Syzbot reported a bad page state problem caused by a page being freed
using free_page() still having a mlocked flag at free_pages_prepare()
stage:

  BUG: Bad page state in process syz.5.504  pfn:61f45
  page: refcount:0 mapcount:0 mapping:0000000000000000 index:0x0 pfn:0x61f45
  flags: 0xfff00000080204(referenced|workingset|mlocked|node=0|zone=1|lastcpupid=0x7ff)

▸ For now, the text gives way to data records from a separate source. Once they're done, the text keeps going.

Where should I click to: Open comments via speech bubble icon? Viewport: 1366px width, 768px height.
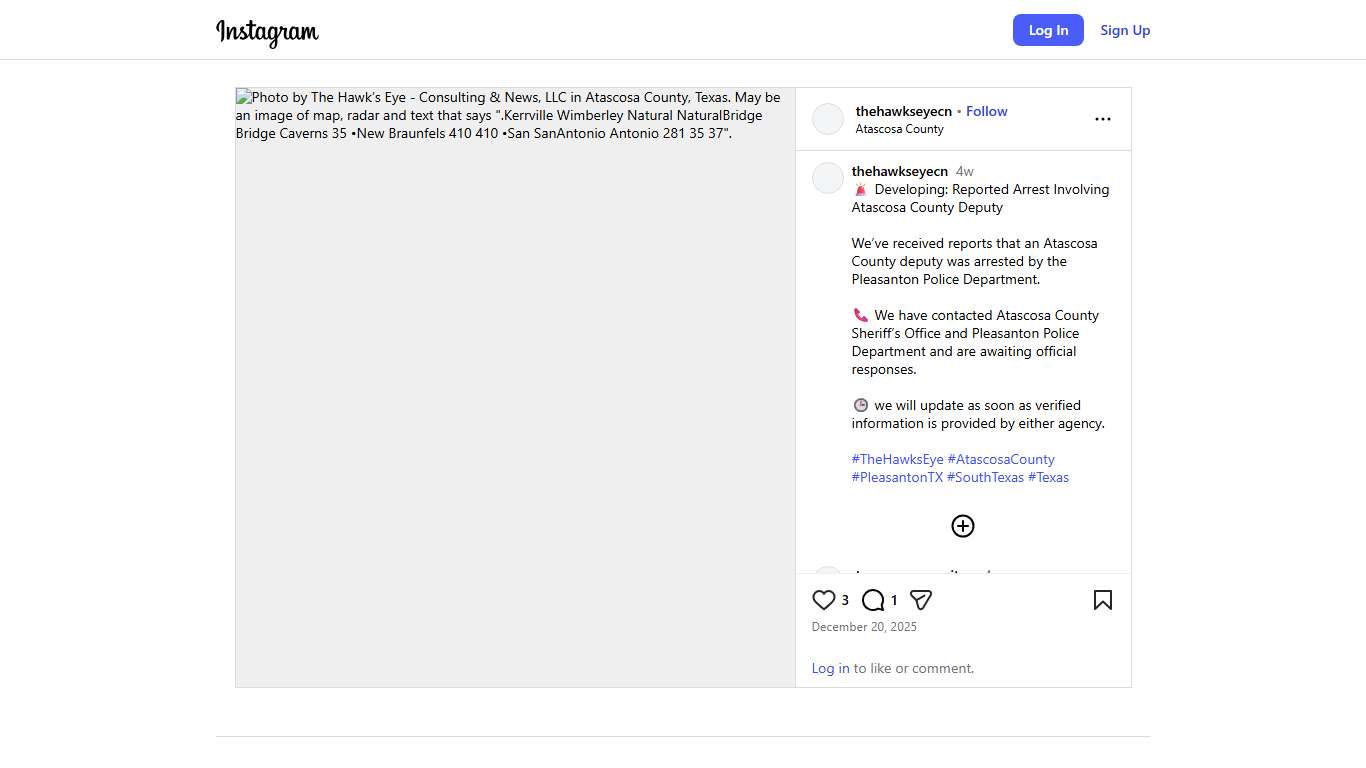(873, 600)
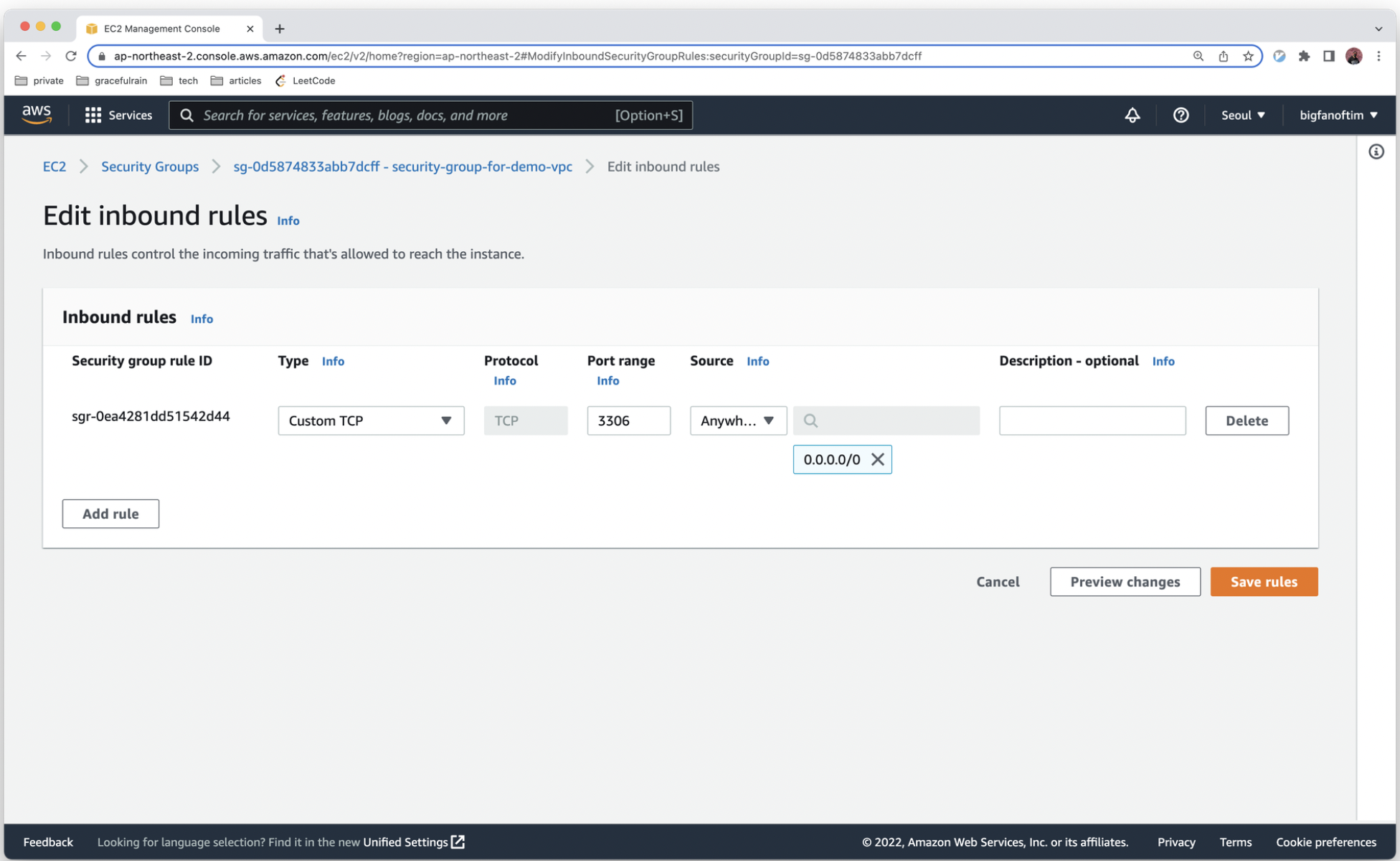Viewport: 1400px width, 861px height.
Task: Bookmark page with star icon
Action: (1248, 56)
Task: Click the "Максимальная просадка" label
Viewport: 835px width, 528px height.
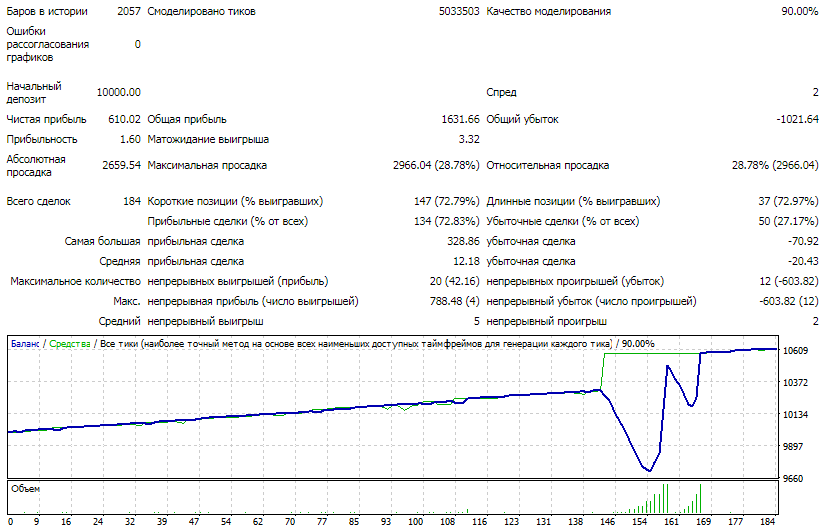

  raw: 00fff00000080204 0000000000000000 dead000000000122 0000000000000000
  raw: 0000000000000000 0000000000000000 00000000ffffffff 0000000000000000
  page dumped because: PAGE_FLAGS_CHECK_AT_FREE flag(s) set
  page_owner tracks the page as allocated
  page last allocated via order 0, migratetype Unmovable, gfp_mask 0x400dc0(GFP_KERNEL_ACCOUNT|__GFP_ZERO), pid 8443, tgid 8442 (syz.5.504), ts 201884660643, free_ts 201499827394
   set_page_owner include/linux/page_owner.h:32 [inline]
   post_alloc_hook+0x1f3/0x230 mm/page_alloc.c:1537
   prep_new_page mm/page_alloc.c:1545 [inline]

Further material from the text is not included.